Multiple sclerosis (MS) is a severe disease of the central nervous system (CNS) characterized by autoimmune inflammation and neurodegeneration. Historically, damage to the CNS was thought to be mediated predominantly by activated pro-inflammatory T cells. B cell involvement in the pathogenesis of MS was solely attributed to autoantibody production. The first clues for the involvement of antibody-independent B cell functions in MS pathology came from positive results in clinical trials of the B cell-depleting treatment rituximab in patients with relapsing-remitting (RR) MS. The survival of antibody-secreting plasma cells and decrease in T cell numbers indicated the importance of other B cell functions in MS such as antigen presentation, costimulation, and cytokine production. Rituximab provided us with an example of how clinical trials can lead to new research opportunities concerning B cell biology. Moreover, analysis of the antibody-independent B cell functions in MS has gained interest since these trials. Limited information is present on the effects of current immunomodulatory therapies on B cell functions, although effects of both first-line (interferon, glatiramer acetate, dimethyl fumarate, and teriflunomide), second-line (fingolimod, natalizumab), and even third-line (monoclonal antibody therapies) treatments on B cell subtype distribution, expression of functional surface markers, and secretion of different cytokines by B cells have been studied to some extent. In this review, we summarize the effects of different MS-related treatments on B cell functions that have been described up to now in order to find new research opportunities and contribute to the understanding of the pathogenesis of MS.

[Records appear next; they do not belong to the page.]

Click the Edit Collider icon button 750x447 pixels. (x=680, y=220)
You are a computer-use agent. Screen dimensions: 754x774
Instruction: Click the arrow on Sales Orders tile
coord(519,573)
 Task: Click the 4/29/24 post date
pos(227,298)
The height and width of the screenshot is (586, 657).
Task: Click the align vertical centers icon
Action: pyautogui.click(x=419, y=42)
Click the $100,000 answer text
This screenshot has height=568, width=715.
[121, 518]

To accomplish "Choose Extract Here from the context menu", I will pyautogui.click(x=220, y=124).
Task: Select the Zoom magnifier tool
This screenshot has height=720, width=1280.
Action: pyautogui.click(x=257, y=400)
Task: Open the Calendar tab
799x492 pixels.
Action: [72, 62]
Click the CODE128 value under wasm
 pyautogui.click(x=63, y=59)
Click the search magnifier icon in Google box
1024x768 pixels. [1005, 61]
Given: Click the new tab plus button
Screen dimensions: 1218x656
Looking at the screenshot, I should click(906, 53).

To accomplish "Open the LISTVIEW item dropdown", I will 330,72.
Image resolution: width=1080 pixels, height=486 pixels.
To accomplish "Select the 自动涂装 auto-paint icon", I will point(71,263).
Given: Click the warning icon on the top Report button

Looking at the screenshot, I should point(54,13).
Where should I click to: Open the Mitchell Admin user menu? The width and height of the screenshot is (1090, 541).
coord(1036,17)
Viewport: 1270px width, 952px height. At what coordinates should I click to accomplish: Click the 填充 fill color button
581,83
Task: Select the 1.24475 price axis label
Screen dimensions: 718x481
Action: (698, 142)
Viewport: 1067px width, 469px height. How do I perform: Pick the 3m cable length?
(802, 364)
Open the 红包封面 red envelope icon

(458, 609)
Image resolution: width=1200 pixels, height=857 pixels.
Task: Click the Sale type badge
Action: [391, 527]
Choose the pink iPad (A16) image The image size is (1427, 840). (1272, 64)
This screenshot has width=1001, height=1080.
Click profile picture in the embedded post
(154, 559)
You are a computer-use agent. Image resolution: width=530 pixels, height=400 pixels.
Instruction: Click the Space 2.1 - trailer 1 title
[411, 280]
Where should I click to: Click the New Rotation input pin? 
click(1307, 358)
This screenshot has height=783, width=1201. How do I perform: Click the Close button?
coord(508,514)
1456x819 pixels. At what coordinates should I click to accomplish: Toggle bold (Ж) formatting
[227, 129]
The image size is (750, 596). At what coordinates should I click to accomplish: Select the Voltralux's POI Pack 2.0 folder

Keywords: B cell subtypes; antibodies; antigen presentation; costimulation; cytokines; multiple sclerosis; therapy.

Figure 1

B cell development. B cells develop in the bone marrow and enter the circulation as transitional B cells. B cells remain naive until they encounter an antigen after which they differentiate into plasma blasts, short-lived plasma cells, or further mature into class-switched or non-class-switched memory B cells in a GC response. However, non-class-switched memory B cells can also be formed independent of a GC. A proportion of the memory B cells further develops into plasma blasts and/or plasma cells. Regulatory B cells are characterized within the transitional, naive, memory, and plasma blast or plasma cell population. Potential developmental routes are indicated with the dotted lines.

Figure 2

B cell effector functions. B cells exert different effector functions. B cells evolve into plasma blasts or plasma cells and produce antibodies (1). B cells produce different pro-inflammatory cytokines (lymphotoxin (LT)-α, tumor necrosis factor (TNF)-α, interleukin (IL)-6 or regulatory cytokines (IL-10, IL-35)) that influence other immune cells (2). B cells present antigens to T cells and provide costimulatory signals in order to induce appropriate T cell responses (3). B cells form ectopic lymphoid follicles that support the inflammatory responses (4). CD, cluster of differentiation; CD40L, CD40 ligand; APRIL, a proliferation-inducing ligand; BAFF, B cell activating factor; TCR, T cell receptor; BCR, B cell receptor.

Figure 3

Effects of immunomodulatory therapy on B cell subtype distribution and function. B cell development in the bone marrow and periphery (A), antigen presentation and costimulatory molecules expressed on the B cell surface (B) and B cell cytokine production (C) are shown together with the effects of treatment on the different B cell subtypes and functions. CD, cluster of differentiation; IFN-β, interferon-β; FTY, fingolimod; GA, glatiramer acetate; NA, natalizumab; DMF, dimethyl fumarate; TFL, teriflunomide; RTX, rituximab; IL, interleukin; TGF, transforming growth factor; TNF, tumor necrosis factor; Th, T helper.